Maurice Baker screwed the metal cap tightly onto the flask, gazed for a few seconds at the major whose expression was rather stiff, and said, “Even if you’re military police, you still have to follow the rules—please show your identification and the relevant documents.”
Everyone has their own way of understanding “danger.”
Isaac Carter had not invested any evolution points in “perception.” However, this did not prevent him from possessing a subtle ability to anticipate potential threats. Perhaps it was a special kind of mental antenna developed from living underground for so long, a gift from the darkness. Back then, he often lingered at the edges of deep, shadowy tunnels, searching for cracks that might connect to the food storage, all while enduring radiation levels that exceeded the Geiger counter’s maximum reading. After all, among all the survivors, he was the only one unafraid of energy rays, able to move freely in nuclear radiation environments.
He stopped chewing.
For some reason, these two federal officers who had entered the interrogation room exuded an unmistakable hostility. Isaac Carter was sure that Maurice Baker sensed it as well. But he couldn’t protest or take any real action because his current status was sensitive, still hovering between “legal” and “illegal.”
The major nodded calmly, raised his right hand, and slowly unbuttoned the flap on his left breast pocket. Just as his fingers reached into the edge of the pocket, Isaac Carter suddenly noticed—a flash of cold, dangerous cruelty flickered deep in those dark brown eyes.
“Get down! There’s something wrong with them—”
As he shouted the warning, Isaac Carter’s face changed dramatically and he forcefully shoved the table aside, lunging forward at lightning speed. He reached out with his right hand and clamped down hard on the major’s throat, while his left hand grabbed the man’s groin. The intense pressure on that vital area caused the densely packed nerves in the genitals to contract sharply. The excruciating pain and indescribable sense of blockage cut through the unprepared major’s consciousness like a blade. His eyes bulged, his lips involuntarily forming a rapidly widening “O.” Numbness, combined with overwhelming, boundless pain, made his whole body tremble. These terrifying negative effects quickly converged into a near-suffocating physical paralysis, bringing a frenzy of pain but not enough to kill him on the spot. All he could do was emit hollow, meaningless “huh huh” sounds as his throat was squeezed, while Isaac Carter hoisted him overhead and hurled him at the lieutenant waiting on the other side of the table.

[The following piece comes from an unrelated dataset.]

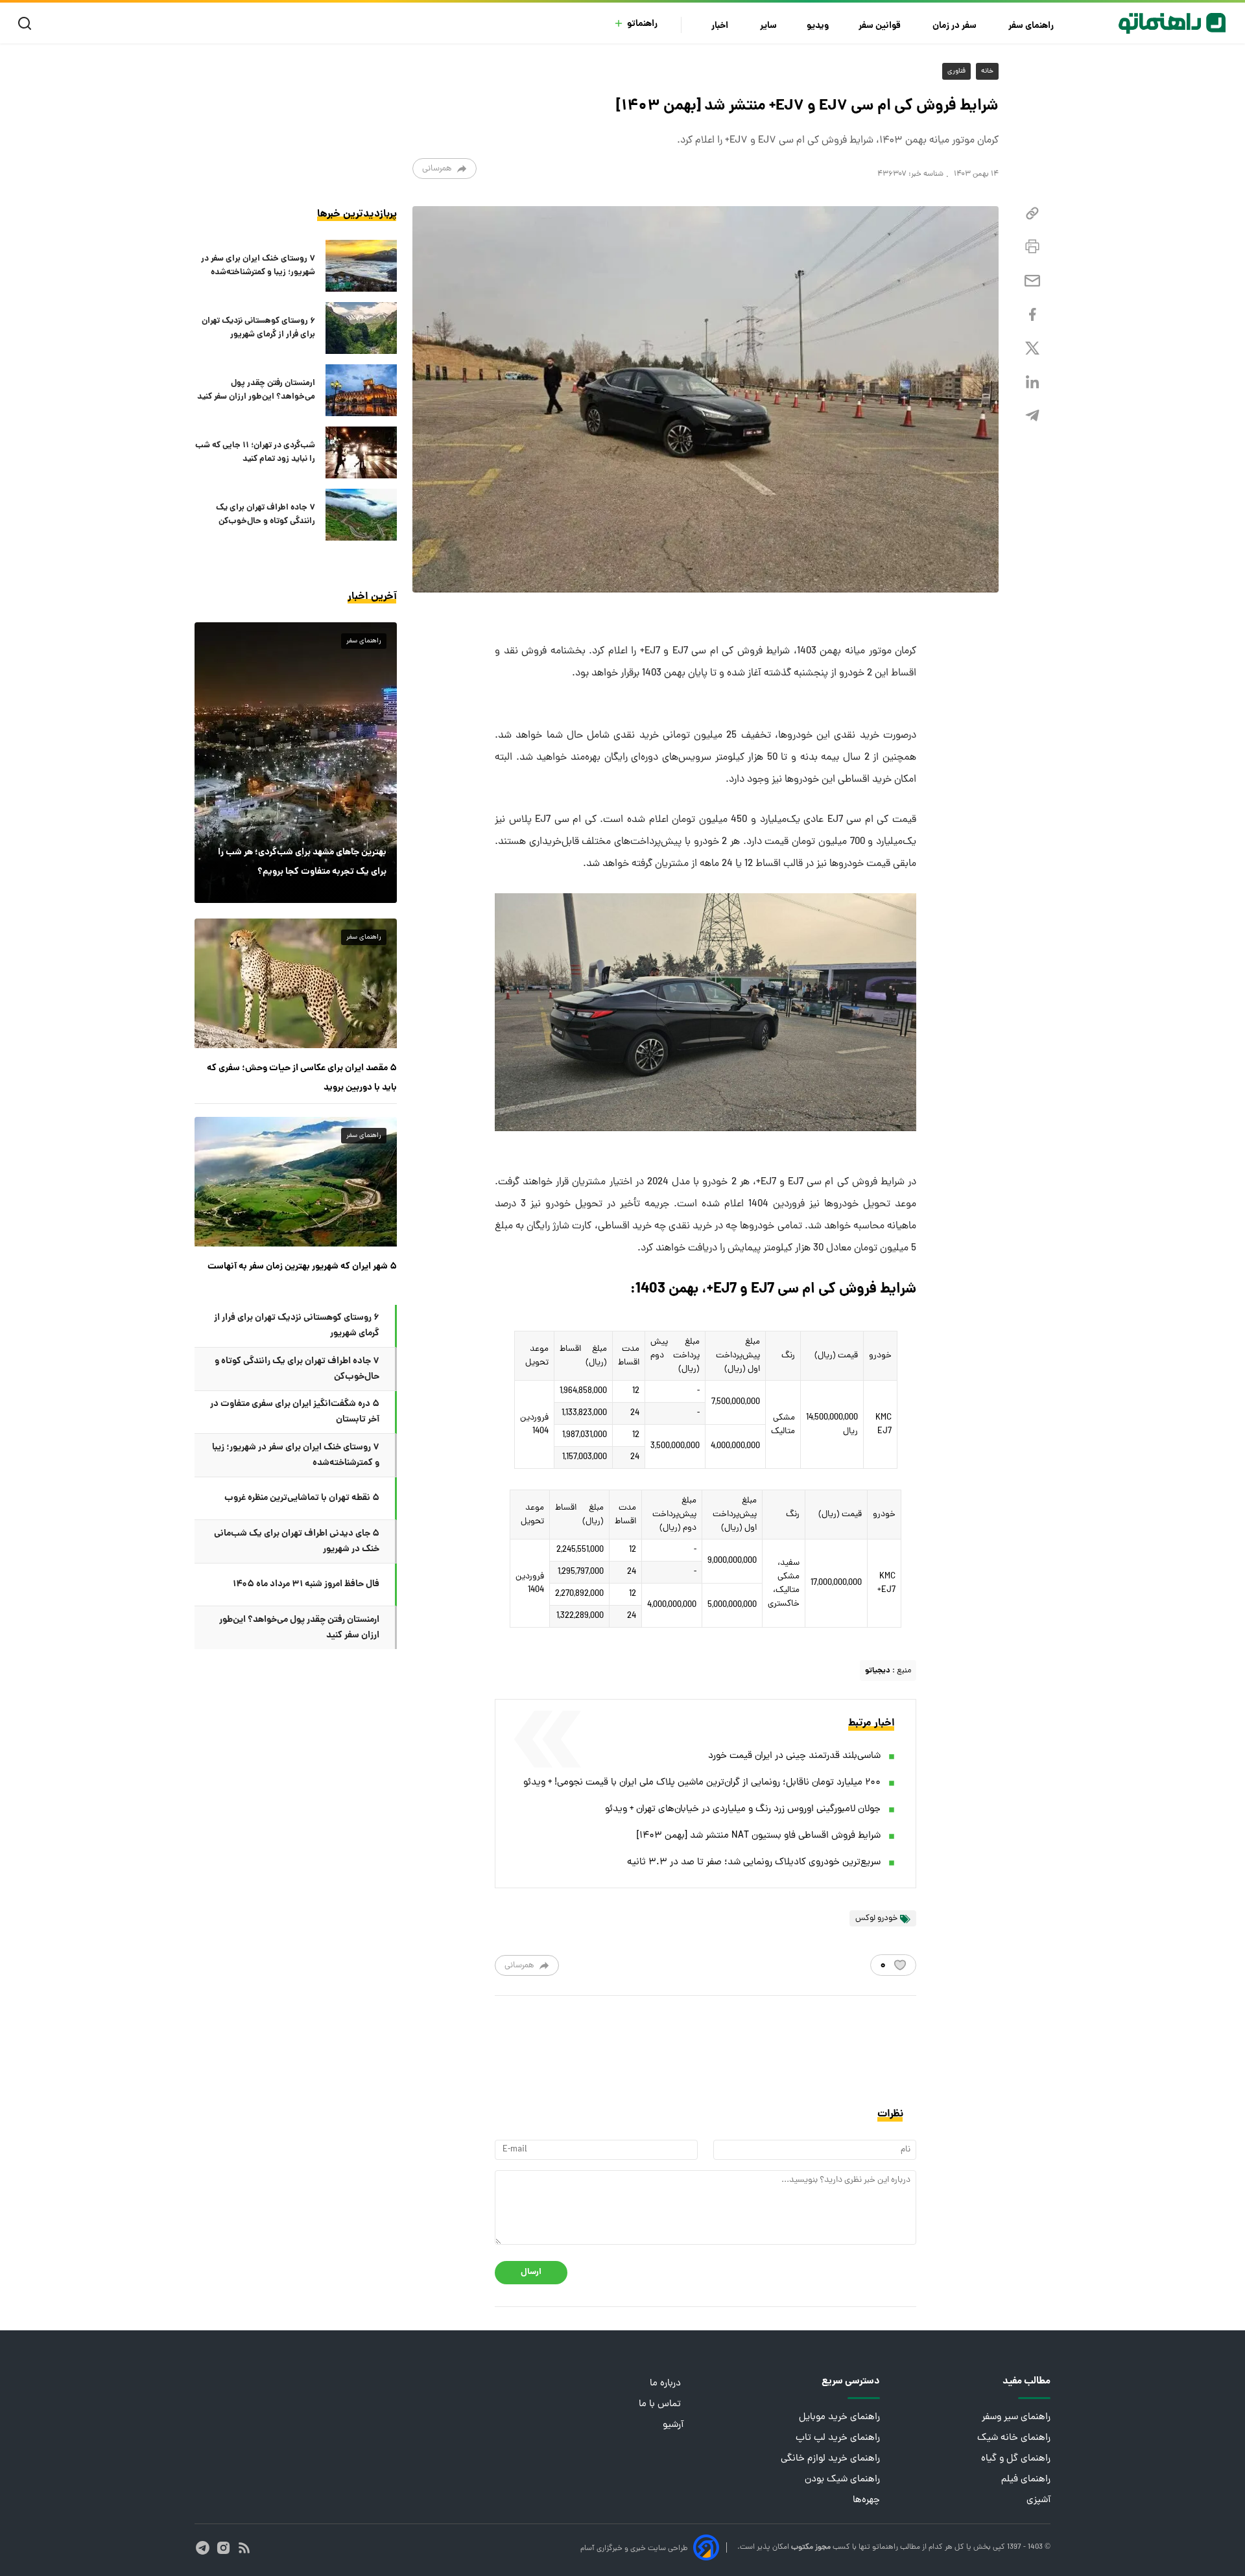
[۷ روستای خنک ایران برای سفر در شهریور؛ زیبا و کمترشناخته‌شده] (361, 266)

From the moment he noticed something was wrong to taking action, less than two seconds had passed. Isaac Carter’s gaze remained locked on the lieutenant standing behind Maurice Baker. Because of his position, the old intelligence officer could only see the major directly in front of him, completely unaware that the lieutenant had drawn a silenced pistol from behind and was aiming it at his back.
“Puff! Puff!” Two muffled shots rang out almost simultaneously with Isaac Carter’s roar. The major, thrown through the air, crashed heavily onto the lieutenant’s shoulder like a sandbag. Instinctively, the lieutenant twisted aside and quickly tried to aim his gun, but agile Isaac Carter lunged forward, grabbing the gun hand with his left like a steel vise and wrenching it back with brutal force.
The strength was overwhelming. The lieutenant’s pupils contracted sharply as he stared in disbelief at his own hand bending like clay, accompanied by a crisp cracking sound. He could even feel his tendons and muscles stretched to the limit, and with a terrifying “crack,” sharp white bone fragments pierced through skin and muscle, yellow marrow and bright red blood oozing from ruptured vessels, the bone tip exposed to the air like a knife.
The lieutenant didn’t even have time to scream or call for help. The last thing reflected in his pupils was Isaac Carter’s face, twisted with rage and violence, and the chopstick gripped tightly in his hand, plunging hard into the lieutenant’s left ear—a utensil that, under normal circumstances, would never be associated with the word “weapon.”
“Pfft—”
The lieutenant’s eyes bulged outward, and a thin stream of blood slowly welled up from deep within his ear canal. He was forced sideways to the ground, his body and limbs twitching uncontrollably. The fragile bamboo chopstick had pierced straight through his head, its tip emerging from the right ear, smeared with thick, white, viscous brain matter.
Maurice Baker collapsed onto the table, lips slightly parted, letting out weak, gasping breaths—two bullets had pierced his lungs and heart. To say he was still alive was less accurate than saying he was lingering in the final moments of consciousness.
“Lis…listen to me. You…must, must leave here. Quickly.”
He felt himself being lifted from the table, and the previously tilted figure of Isaac Carter rotated into his field of vision. Maurice Baker’s face was deathly pale. Summoning the last of his strength, he grabbed Isaac Carter’s hand and, in a voice so weak it was almost a moan, said, “Clearly…someone…someone doesn’t want you alive. You, your existence, poses…some kind of threat to them. Go…go to the capital…p-publicly reveal your identity. Th-this is your, your only…way to survive.”
Isaac Carter stood silently, quietly watching Maurice Baker, who lay dying in his arms.